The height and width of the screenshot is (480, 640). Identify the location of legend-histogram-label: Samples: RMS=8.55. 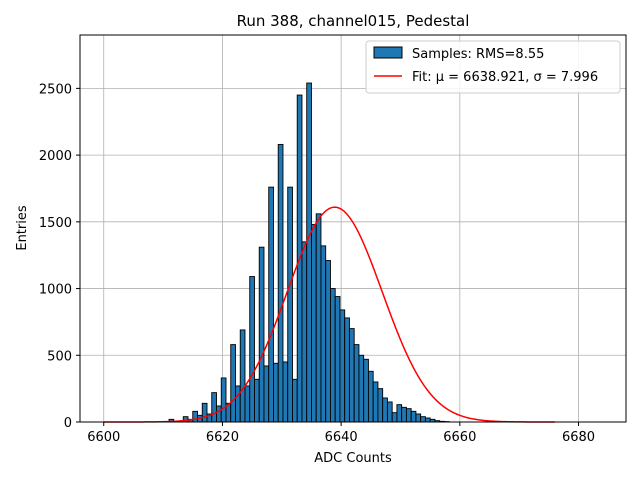
(478, 54).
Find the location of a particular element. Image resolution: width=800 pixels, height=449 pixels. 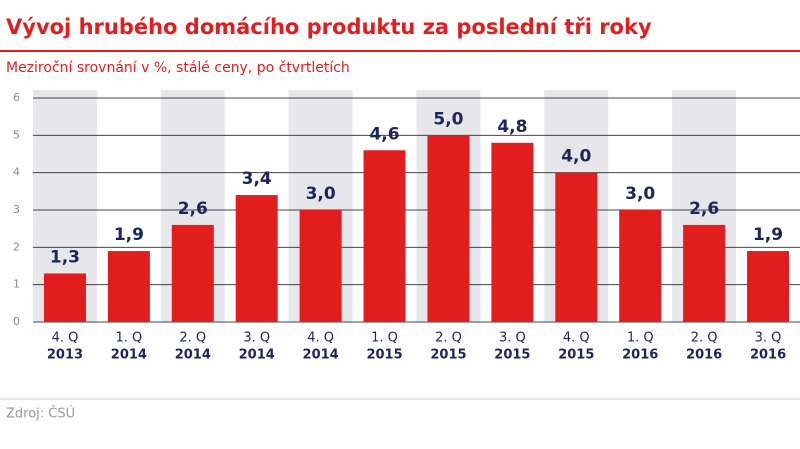

y-tick-label: 5 is located at coordinates (16, 134).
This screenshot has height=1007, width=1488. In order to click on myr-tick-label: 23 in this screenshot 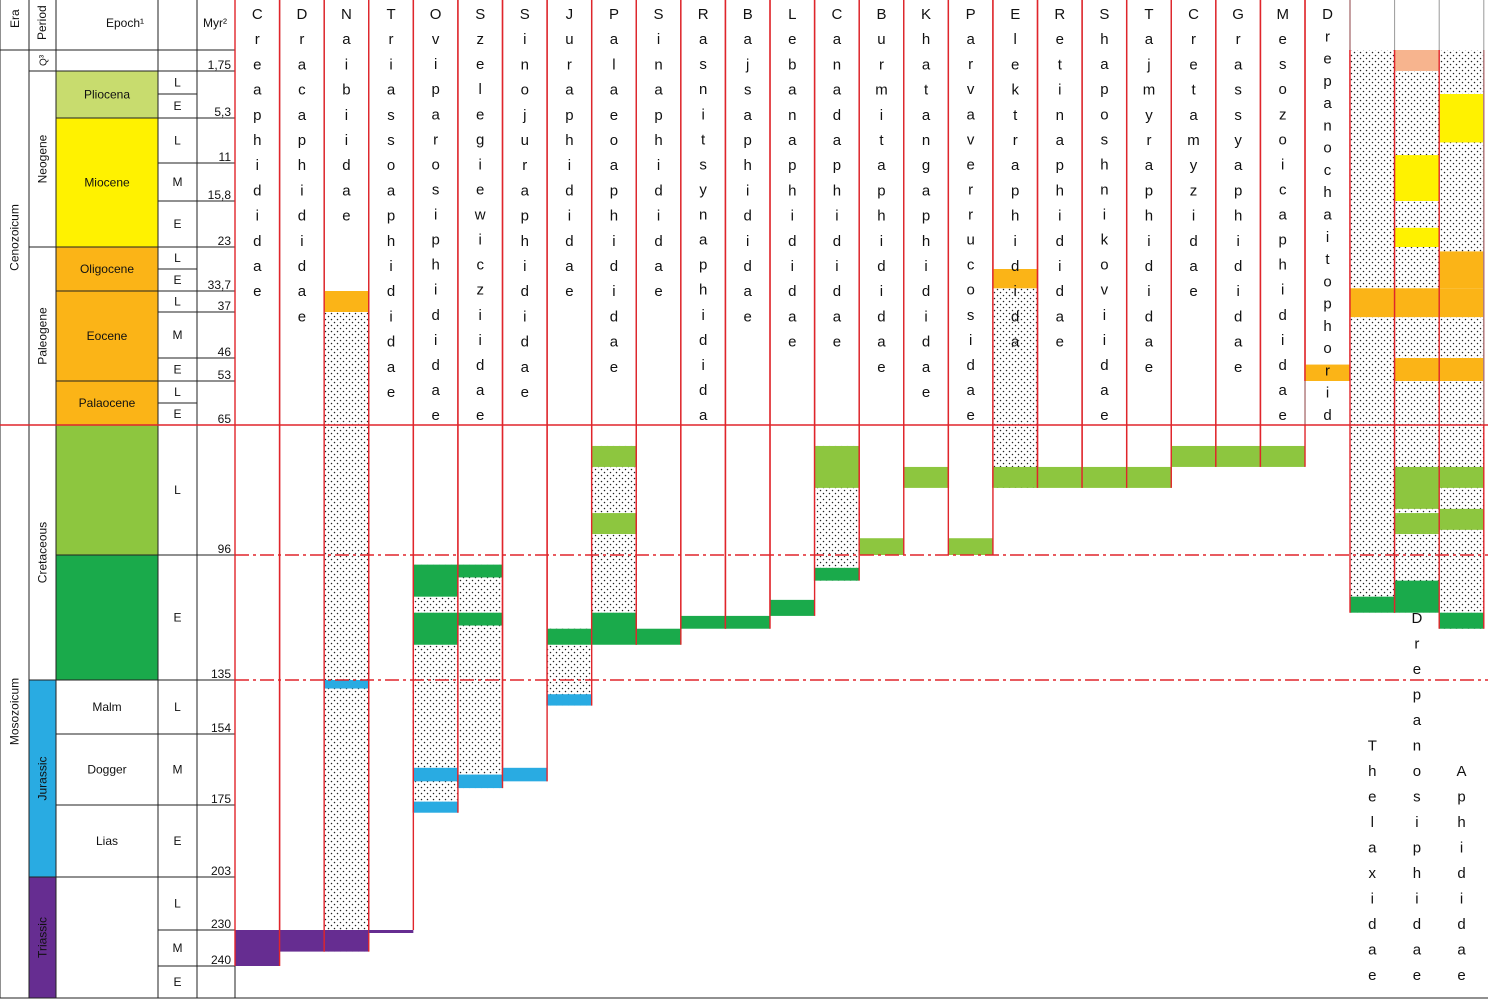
--*--
● **REQUEST**: Please output every line of the records above as a JSON list of strings, one string per line, leaving out blank lines and the pictures.

● **RESPONSE AREA**:
[
  "The height and width of the screenshot is (480, 640). Identify the location of legend-histogram-label: Samples: RMS=8.55. ",
  "(478, 54).",
  "Find the location of a particular element. Image resolution: width=800 pixels, height=449 pixels. ",
  "y-tick-label: 5 is located at coordinates (16, 134).",
  "This screenshot has height=1007, width=1488. In order to click on myr-tick-label: 23 in this screenshot "
]